Estos compañeros no encuentran estabilidad laboral o no consiguen empleo relacionado directamente con su formación. Hacen su máster de educación y se convierten en docentes, en profes, en compañeros de fatiga de las guardias, las tutorías atenciones a padres, las programaciones, los partes de disciplina; en fin, como todos los que estamos bregando en la enseñanza.
El Estado ha invertido en ellos lo más grande, ellos han pasado muchos años de su vida pensando en hacer aviones, puentes, edificios; imaginaron laboratorios para investigar, para poner en marcha proyectos de todo tipo.
La realidad añade dolor y es muy testaruda. Pensamos en llegar a la luna, descubrir el universo, hacer robots inteligentes pero hay que ganarse la vida y aparcar. La realidad es otra.
Enseñar matemáticas a alumnos de primero de la ESO, corregir ortografía, llevar el aula lo mejor que se pueda aguantando a alumnos disruptivos, problemáticos y con desfases curriculares importantes, explicar qué es una escuadra y un cartabón, la función clorofílica, los verbos, el pasar de centímetros a metros, plantear problemas de genética o resolver una ecuación de primer grado.

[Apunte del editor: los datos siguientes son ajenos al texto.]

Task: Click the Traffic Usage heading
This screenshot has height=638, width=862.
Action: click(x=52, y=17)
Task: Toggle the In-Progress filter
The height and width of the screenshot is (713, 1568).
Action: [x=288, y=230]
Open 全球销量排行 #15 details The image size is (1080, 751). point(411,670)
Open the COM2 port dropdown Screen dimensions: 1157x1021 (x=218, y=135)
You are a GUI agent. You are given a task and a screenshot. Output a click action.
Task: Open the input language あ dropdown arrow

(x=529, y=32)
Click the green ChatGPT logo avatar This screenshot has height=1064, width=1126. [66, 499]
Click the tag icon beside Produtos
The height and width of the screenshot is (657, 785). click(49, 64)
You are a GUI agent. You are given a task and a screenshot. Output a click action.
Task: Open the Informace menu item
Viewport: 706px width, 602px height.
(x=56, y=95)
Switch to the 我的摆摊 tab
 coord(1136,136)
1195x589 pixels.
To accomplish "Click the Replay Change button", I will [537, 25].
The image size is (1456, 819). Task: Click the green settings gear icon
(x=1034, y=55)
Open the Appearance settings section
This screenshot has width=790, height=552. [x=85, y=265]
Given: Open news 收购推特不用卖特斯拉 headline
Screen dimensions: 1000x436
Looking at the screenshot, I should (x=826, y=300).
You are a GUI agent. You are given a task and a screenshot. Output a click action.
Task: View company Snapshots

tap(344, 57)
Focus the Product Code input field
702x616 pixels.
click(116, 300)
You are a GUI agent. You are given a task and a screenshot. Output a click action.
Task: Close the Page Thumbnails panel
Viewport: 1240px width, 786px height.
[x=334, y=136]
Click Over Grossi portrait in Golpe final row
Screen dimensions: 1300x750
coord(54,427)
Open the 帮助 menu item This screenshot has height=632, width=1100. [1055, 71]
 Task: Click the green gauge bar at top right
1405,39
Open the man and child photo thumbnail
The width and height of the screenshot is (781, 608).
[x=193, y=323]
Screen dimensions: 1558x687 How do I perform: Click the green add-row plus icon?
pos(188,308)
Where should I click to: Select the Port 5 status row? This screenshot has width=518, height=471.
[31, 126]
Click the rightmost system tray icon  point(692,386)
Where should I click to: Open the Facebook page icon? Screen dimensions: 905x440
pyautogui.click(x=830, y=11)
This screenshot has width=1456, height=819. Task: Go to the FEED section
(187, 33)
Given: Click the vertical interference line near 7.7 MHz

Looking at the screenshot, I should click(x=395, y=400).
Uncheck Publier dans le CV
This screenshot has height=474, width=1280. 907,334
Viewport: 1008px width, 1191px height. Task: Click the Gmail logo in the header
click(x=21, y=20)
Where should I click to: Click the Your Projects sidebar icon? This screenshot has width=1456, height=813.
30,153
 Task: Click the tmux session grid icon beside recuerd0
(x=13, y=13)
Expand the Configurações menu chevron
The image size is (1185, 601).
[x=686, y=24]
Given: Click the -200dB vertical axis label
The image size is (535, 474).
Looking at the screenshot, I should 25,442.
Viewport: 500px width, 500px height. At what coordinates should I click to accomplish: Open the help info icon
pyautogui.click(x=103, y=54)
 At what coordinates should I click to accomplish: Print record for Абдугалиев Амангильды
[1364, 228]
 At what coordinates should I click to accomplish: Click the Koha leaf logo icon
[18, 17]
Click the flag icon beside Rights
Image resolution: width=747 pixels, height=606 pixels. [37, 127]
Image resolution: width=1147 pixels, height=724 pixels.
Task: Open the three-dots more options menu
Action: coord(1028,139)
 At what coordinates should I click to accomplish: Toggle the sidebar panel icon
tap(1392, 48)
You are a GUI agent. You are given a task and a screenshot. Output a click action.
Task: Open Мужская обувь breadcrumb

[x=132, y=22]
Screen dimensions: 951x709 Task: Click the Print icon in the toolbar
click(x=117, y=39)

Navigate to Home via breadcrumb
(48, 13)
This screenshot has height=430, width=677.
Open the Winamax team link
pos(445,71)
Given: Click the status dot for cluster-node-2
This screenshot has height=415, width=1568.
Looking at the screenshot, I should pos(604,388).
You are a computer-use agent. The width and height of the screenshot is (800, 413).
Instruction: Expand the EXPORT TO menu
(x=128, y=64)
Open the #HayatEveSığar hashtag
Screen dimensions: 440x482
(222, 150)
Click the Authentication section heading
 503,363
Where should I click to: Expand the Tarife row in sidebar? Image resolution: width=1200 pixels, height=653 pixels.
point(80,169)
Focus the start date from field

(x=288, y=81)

Pero el destino de estos profes no era ese, tal vez ni se les pasó por la imaginación.
Con suerte los llamarán de otros países y perderemos a esas generaciones con una formación impecable.
Deberíamos de llamar a las cosas por su nombre, reconocer el fracaso de una sociedad que gasta cientos de recursos pero es incapaz de canalizarlos y apostar por ellos para el futuro.
Siempre nos queda la suerte de los que sí hemos estudiado para ser docentes, escucharlos por los pasillos, en la reuniones de tutoría, tomando un café o en la sala de profesores mientras nos cuentan cómo se hace un avión o qué es un agujero negro. Cuando lo hacen veo una tristeza extraña en sus ojos y noto un gesto de resignación cada vez que, en un folio, dibujan un ejemplo para que entendamos qué es la física cuántica.